Residual Speaker Representation for One-Shot Voice Conversion
Le Xu, Jiangyan Yi, Tao Wang, Yong Ren, Rongxiu Zhong, Zhengqi Wen, Jianhua Tao
TL;DR
This work tackles the robustness gap in one-shot voice conversion for unseen speakers and the limited timbre control by introducing the Residual Speaker Module (RSM). RSM uses multi-layer residual approximations and token-based CrossAttention to encode speaker timbre as a controllable, fixed-content representation that mitigates OOD issues. Empirical results on VCTK and LibriTTS show improved objective metrics (lower WER/CER) and stronger speaker similarity, with ablations confirming the benefit of multi-layer residual tokens for controllability. The proposed approach offers practical benefits for robust, customizable voice conversion and lays groundwork for finer-grained timbre manipulation in speech synthesis.
Abstract
Recently, there have been significant advancements in voice conversion, resulting in high-quality performance.

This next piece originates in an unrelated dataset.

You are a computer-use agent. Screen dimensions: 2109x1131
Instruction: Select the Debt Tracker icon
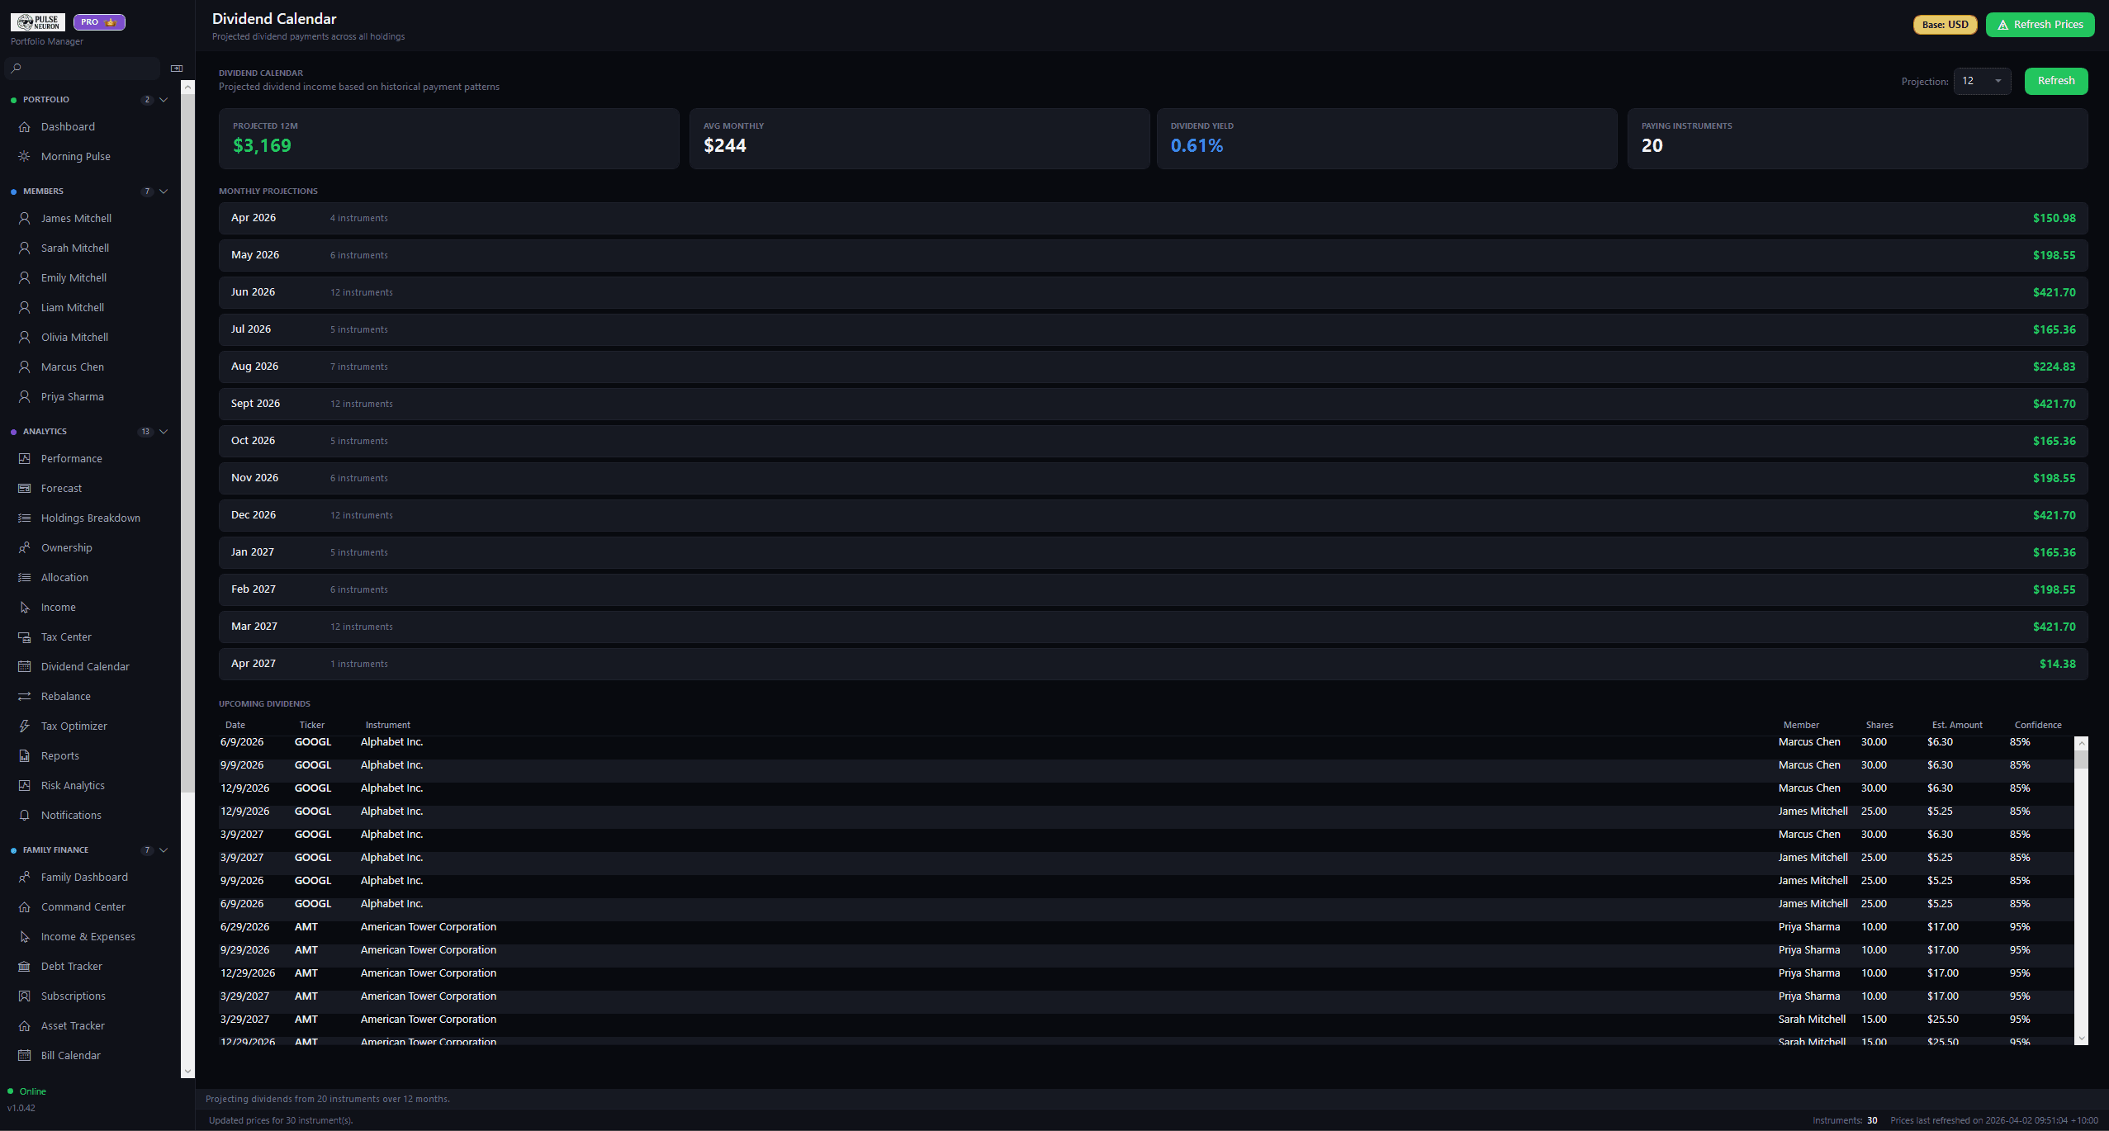[25, 966]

However, there are still two critical challenges in this field. Firstly, current voice conversion methods have limited robustness when encountering unseen speakers. Secondly, they also have limited ability to control timbre representation. To address these challenges, this paper presents a novel approach that leverages tokens of multi-layer residual approximations to enhance robustness when dealing with unseen speakers, called the residual speaker module. Introducing multi-layer approximations facilitates the separation of information from the timbre, enabling effective control over timbre in voice conversion. The proposed method outperforms baselines in subjective and objective evaluations, demonstrating superior performance and increased robustness. Our demo page is publicly available.